Who Uses AI? Platform Selection and the Measurement of Occupational AI Exposure
Researchers demonstrate that AI exposure measurements derived from platform conversation logs significantly misrepresent actual occupational AI adoption across the workforce. The study reveals that platform-based metrics conflate AI task applicability with user demographic composition, producing estimates that vary by 90% depending on data source and can even reverse directional findings about AI's employment impact.
This research addresses a critical methodological flaw in how economists and policymakers currently measure AI's workplace penetration. As AI adoption accelerates, researchers increasingly rely on conversation logs from platforms like ChatGPT to estimate which occupations face disruption or augmentation. However, these logs capture early adopters and tech-forward professionals rather than representative workforce samples, creating substantial measurement bias.
The findings are striking: using different platform data sources changes employment coefficient estimates by factors exceeding 1.9x, and consumer versus enterprise channels within the same vendor sometimes produce opposite conclusions about substitution effects. This divergence stems from selection bias operating at two levels—between occupations and within them—where different user types gravitate toward different platforms based on adoption barriers, pricing, and industry culture.

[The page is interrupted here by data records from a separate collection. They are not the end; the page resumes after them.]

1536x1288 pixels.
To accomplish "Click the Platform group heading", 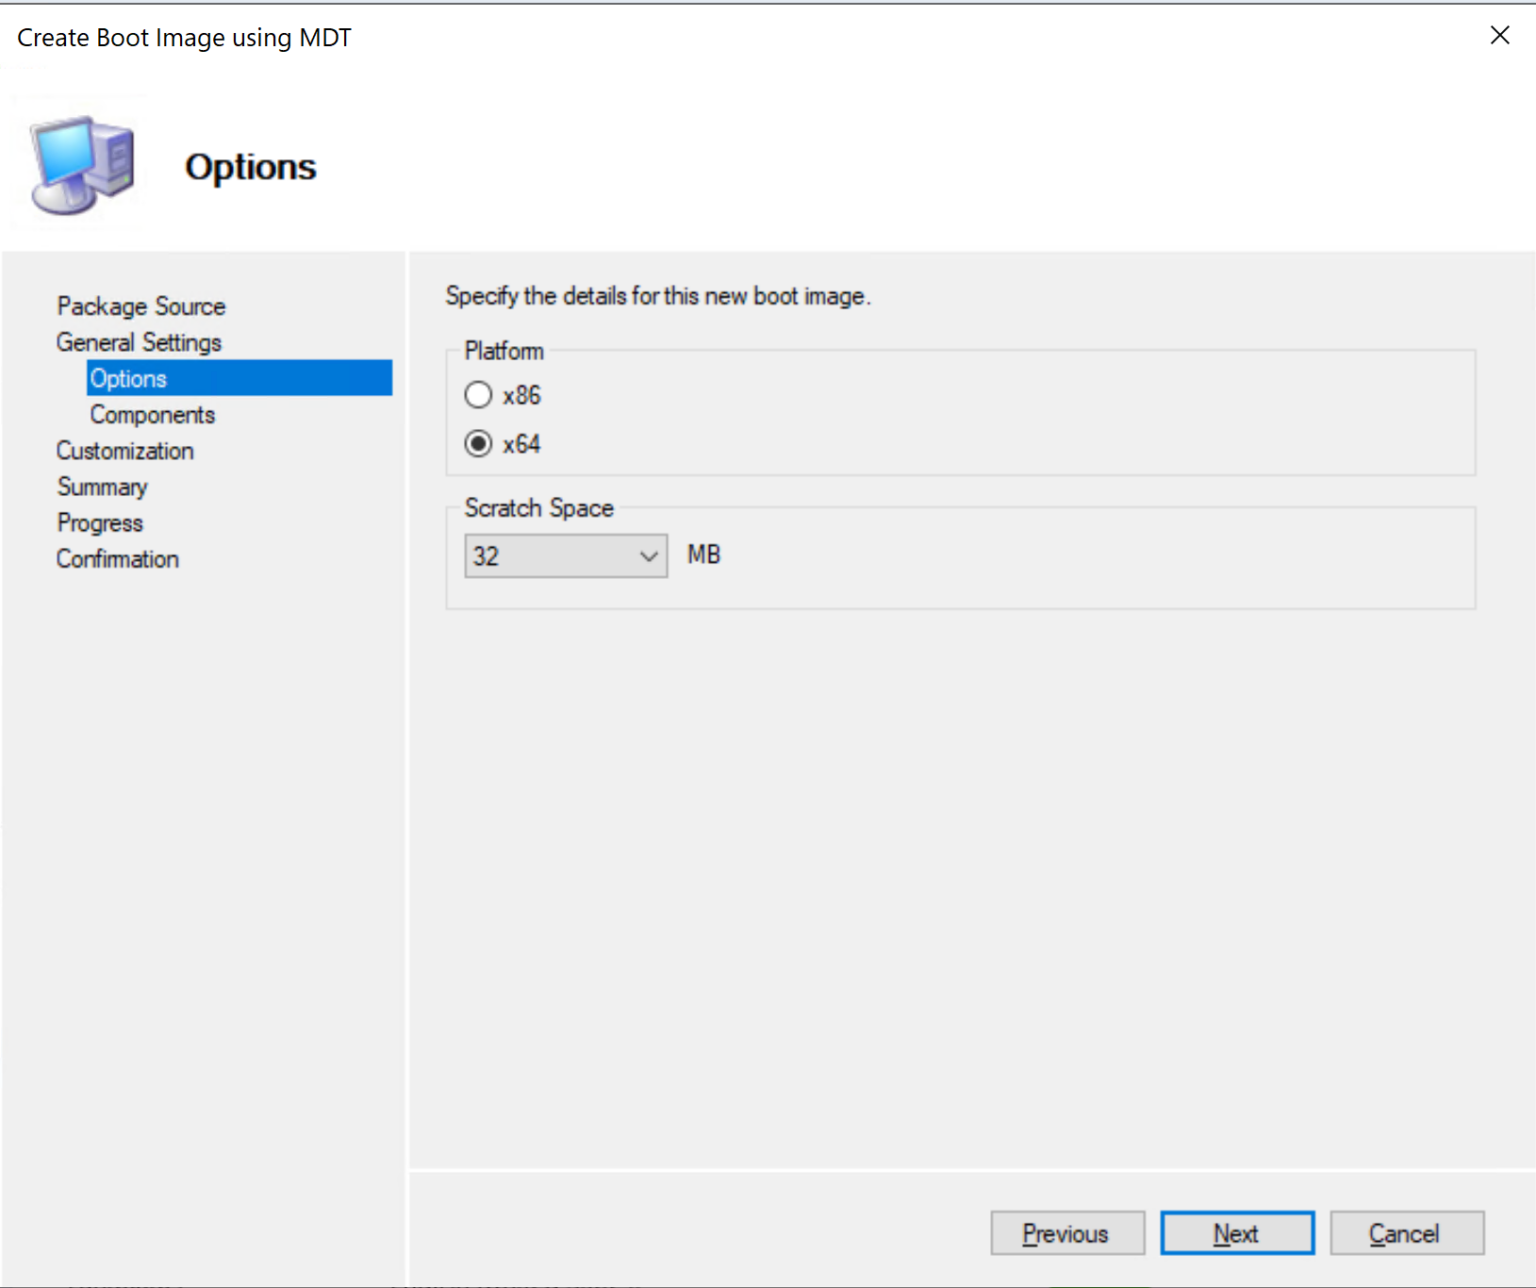I will pos(504,351).
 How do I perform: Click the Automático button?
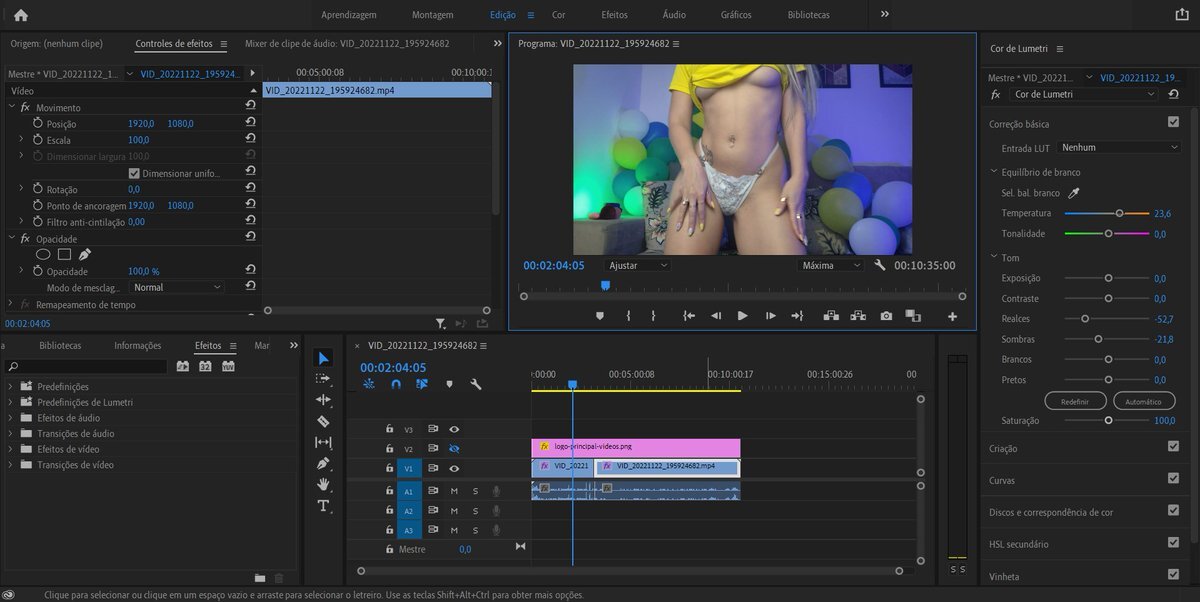coord(1143,401)
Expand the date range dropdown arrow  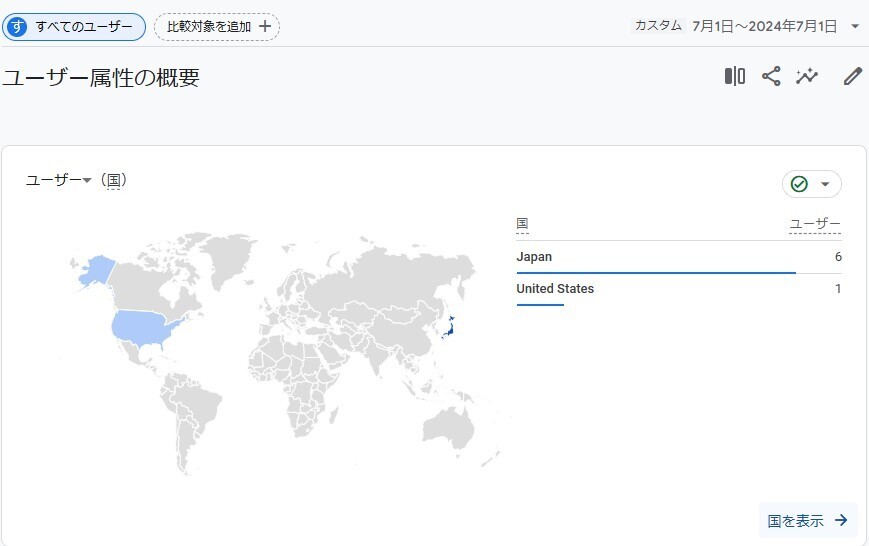[x=855, y=26]
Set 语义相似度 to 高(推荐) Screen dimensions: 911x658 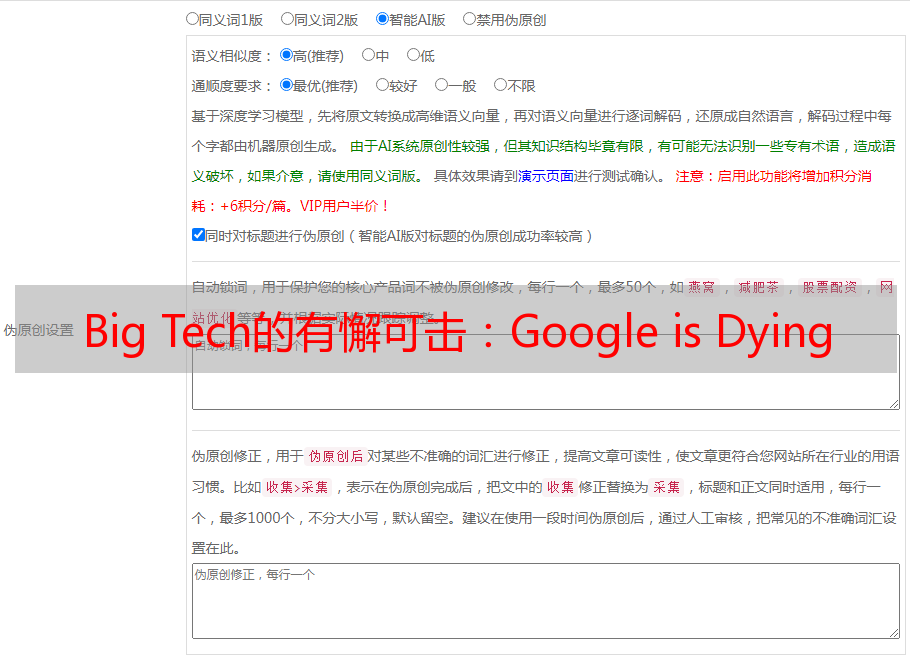tap(287, 55)
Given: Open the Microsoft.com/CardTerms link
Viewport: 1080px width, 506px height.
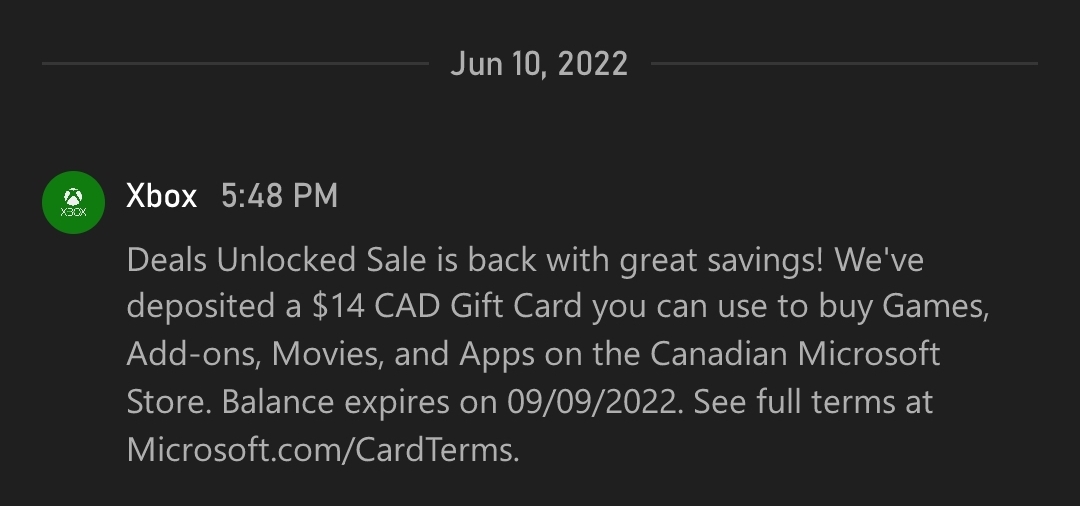Looking at the screenshot, I should (x=323, y=450).
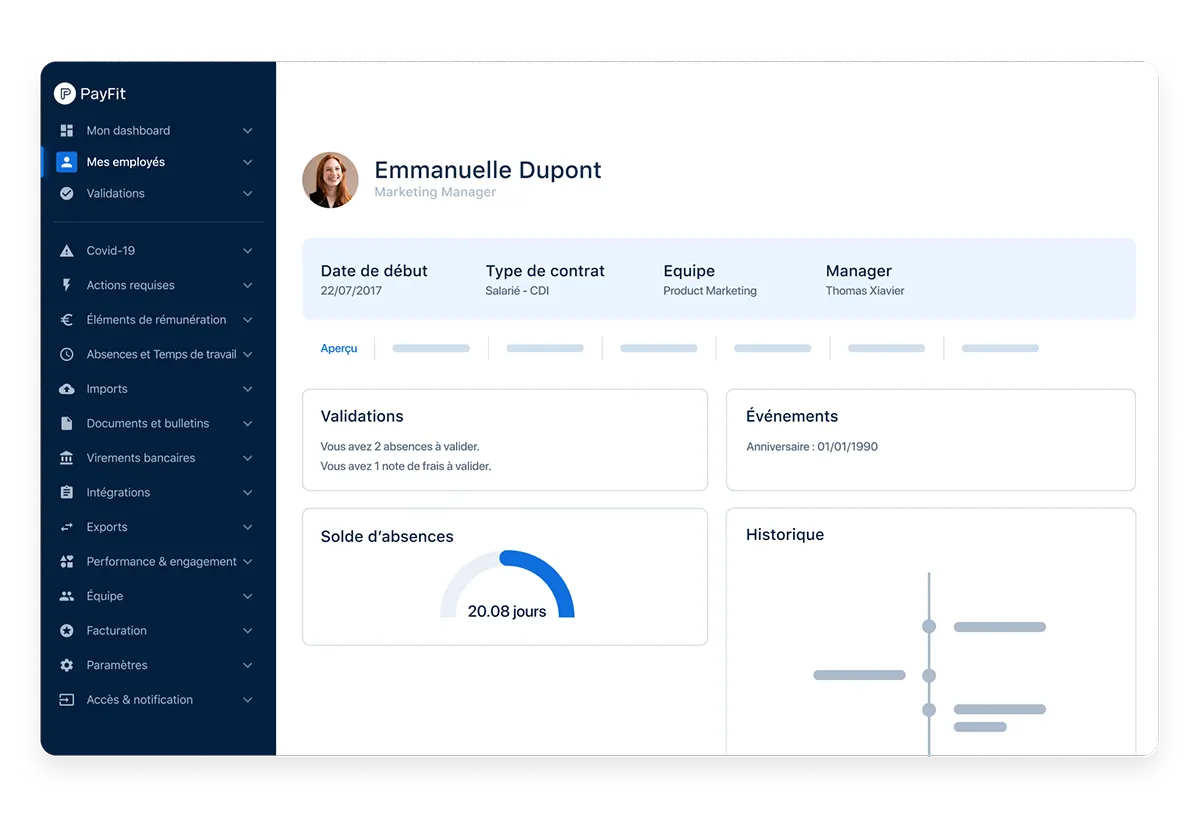Click the absences to validate message
Viewport: 1200px width, 817px height.
click(x=400, y=447)
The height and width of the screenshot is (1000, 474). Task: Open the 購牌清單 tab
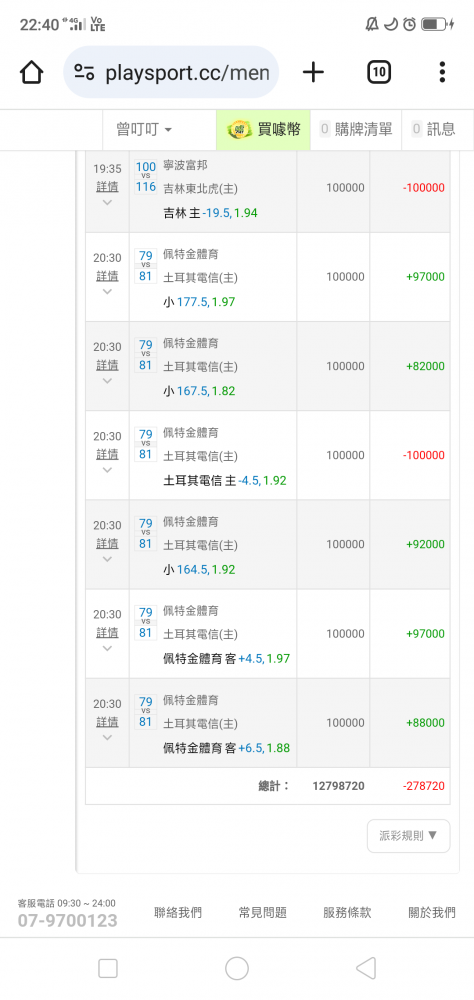pyautogui.click(x=356, y=129)
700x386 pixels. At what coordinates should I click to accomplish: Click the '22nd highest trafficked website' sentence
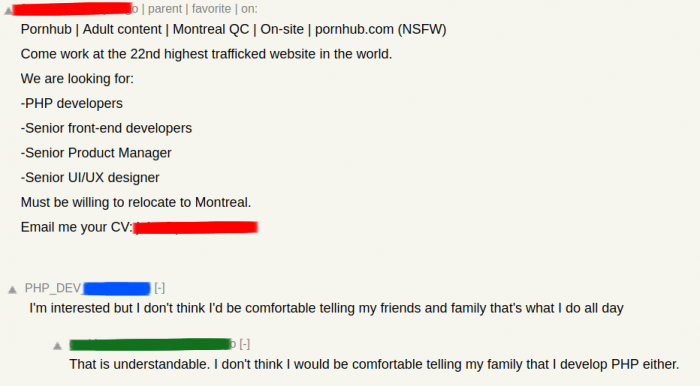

The implications extend beyond academic precision. Policymakers considering AI regulation, education investment, or workforce retraining programs rely on occupational exposure metrics to prioritize interventions. If these metrics overstate disruption risk in high-visibility occupations while understating it elsewhere, policy responses become misdirected. The authors' reweighting adjustment—using Bureau of Labor Statistics employment shares—reveals that conventional estimates overstate AI exposure by 42-93 percent.
The research also reframes the AI impact narrative. Current platform data better captures how observed users augment their capabilities rather than how widespread substitution actually occurs in the broader economy. This distinction matters for investor confidence and labor market stability assessments. Going forward, researchers must triangulate multiple data sources and explicitly account for selection mechanisms rather than treating platform logs as workforce proxies.
- →AI exposure measurements from platform logs overstate actual workforce exposure by 42-93% when reweighted to representative employment distributions.
- →The same AI vendor's consumer and enterprise platforms produce contradictory conclusions about AI's employment effects, revealing severe platform-selection bias.
- →Current metrics capture augmentation among early adopters better than substitution risk across the broader workforce.
- →Policymakers relying on platform-derived exposure scores risk directing workforce retraining and regulation efforts toward incorrect occupational priorities.
- →Measurement error from platform selection is non-classical and requires specialized econometric approaches to construct valid confidence bounds.